3. The baddies are spine-chillingly scary, for me the best part of this book is there is no focus on one sole baddie, but the inclusion of others. There’s this unending potential for horror which left me scared to continue but desperate to know what happens. The Devious Creation freaked me out completely. Not only is he evil living in human form but it soon becomes evident that he is far from mentally stable. The worst part is I kinda felt bad for him as well, there was a sympathy that I couldn’t shake; I mean this is the exact reason for that nature vs nurture debate that often appears when looking into the lives of serial killers.
4. There’s a fair number of touchy subjects which I’ve found often leads to lengthy discussions in groups of people. Sanity vs insanity, body image issues, parental relationships… there’s a bunch there fresh for the picking which left me thinking of my own opinions on each subject.

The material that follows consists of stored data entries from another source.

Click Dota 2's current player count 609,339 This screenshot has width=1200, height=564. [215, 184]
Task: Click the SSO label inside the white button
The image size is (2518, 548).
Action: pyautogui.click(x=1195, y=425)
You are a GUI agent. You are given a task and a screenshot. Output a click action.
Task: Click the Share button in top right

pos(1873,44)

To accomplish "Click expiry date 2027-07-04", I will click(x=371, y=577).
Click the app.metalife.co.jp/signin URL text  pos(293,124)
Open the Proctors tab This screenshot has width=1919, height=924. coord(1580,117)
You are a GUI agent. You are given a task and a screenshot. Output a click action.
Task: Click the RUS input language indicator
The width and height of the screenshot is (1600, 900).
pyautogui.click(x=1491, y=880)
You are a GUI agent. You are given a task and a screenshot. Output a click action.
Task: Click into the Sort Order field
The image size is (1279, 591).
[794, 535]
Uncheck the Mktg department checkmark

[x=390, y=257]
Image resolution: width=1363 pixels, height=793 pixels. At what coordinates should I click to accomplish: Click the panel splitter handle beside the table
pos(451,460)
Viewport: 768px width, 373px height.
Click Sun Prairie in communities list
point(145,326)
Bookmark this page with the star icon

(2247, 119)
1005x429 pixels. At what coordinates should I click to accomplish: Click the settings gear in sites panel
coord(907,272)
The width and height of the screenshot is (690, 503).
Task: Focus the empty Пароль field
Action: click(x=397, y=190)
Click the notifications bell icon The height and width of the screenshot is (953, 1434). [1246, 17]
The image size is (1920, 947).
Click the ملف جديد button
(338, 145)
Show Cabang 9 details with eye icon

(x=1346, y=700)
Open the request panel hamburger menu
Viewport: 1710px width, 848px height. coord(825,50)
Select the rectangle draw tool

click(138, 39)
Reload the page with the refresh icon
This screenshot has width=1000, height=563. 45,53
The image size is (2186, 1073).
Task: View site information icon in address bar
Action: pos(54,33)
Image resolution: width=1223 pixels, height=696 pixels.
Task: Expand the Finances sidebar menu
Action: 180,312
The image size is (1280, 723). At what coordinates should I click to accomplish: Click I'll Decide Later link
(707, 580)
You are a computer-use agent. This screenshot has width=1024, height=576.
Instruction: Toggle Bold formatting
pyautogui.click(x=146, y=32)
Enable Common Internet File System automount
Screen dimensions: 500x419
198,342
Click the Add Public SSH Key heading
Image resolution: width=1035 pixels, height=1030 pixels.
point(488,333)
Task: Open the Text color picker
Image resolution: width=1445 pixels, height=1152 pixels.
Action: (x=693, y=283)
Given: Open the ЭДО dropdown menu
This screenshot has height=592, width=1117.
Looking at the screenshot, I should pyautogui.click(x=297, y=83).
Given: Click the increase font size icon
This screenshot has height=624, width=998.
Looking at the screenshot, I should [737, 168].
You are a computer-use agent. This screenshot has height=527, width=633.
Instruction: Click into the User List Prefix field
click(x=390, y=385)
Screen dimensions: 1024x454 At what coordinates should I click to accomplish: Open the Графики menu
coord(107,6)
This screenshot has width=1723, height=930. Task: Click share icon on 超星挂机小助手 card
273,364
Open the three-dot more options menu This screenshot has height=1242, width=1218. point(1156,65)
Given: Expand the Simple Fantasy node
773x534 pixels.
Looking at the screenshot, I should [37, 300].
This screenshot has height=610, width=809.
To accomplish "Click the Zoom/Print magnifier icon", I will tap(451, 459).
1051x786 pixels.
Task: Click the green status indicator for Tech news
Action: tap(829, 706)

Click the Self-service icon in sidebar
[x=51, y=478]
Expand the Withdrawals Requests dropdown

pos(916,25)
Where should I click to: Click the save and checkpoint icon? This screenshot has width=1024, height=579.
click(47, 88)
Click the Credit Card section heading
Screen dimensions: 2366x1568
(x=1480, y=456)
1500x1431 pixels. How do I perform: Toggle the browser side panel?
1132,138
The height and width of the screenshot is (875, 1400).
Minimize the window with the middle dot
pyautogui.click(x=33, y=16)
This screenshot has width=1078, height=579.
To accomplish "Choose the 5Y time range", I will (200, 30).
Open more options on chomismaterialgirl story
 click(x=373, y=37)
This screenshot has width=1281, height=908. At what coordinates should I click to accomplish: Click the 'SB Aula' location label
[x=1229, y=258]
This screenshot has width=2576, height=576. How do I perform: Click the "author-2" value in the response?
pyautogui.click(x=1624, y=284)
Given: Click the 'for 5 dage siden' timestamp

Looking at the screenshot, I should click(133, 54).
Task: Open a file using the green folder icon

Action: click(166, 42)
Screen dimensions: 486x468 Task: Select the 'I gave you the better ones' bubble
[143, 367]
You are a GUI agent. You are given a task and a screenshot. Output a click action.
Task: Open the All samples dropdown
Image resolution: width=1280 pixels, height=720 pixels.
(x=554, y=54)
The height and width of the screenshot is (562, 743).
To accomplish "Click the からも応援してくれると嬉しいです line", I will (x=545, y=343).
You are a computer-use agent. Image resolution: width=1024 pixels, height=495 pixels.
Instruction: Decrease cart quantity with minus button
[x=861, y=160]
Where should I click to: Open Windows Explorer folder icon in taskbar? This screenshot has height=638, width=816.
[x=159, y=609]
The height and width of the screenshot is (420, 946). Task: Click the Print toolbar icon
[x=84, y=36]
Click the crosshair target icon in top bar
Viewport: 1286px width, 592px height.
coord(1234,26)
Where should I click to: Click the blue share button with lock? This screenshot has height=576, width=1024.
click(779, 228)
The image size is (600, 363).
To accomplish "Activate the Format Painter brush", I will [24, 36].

5. If you’ve read this book, you can officially say you’ll cope at speaking “South African”, I thoroughly enjoyed the inclusion of local lingo and some very ‘Saffa-esque’ terms
I’m undecided about
Reviewers Note: This book doesn’t have things I disliked; it’s more things which I don’t think I quite understood correctly. I feel this is a book I will certainly revisit once I’ve read the rest of the series as I find often times things make more sense then
1. I feel more could have been done by way of developing the Sisters of Light concept. I was expecting three heroines facing adversity and overcoming bad guys throughout, yet it seems that this was more the book for the coming together of our heroines, sort of a foundation demonstrating their abilities and how they could work together.
2. Creatures and Astrology.
Now, I thoroughly enjoy supernatural and astrological… stuff. So it’s not their inclusion which niggles at me, but rather the fact that I feel more could have been given of them to the book. I kind of feel like I may have ‘lost the plot’ so to speak somewhere, because while there’s a summary of each Sister’s astrological information, and reference to characteristics expected of certain signs, I felt lost about why there was this information to begin with?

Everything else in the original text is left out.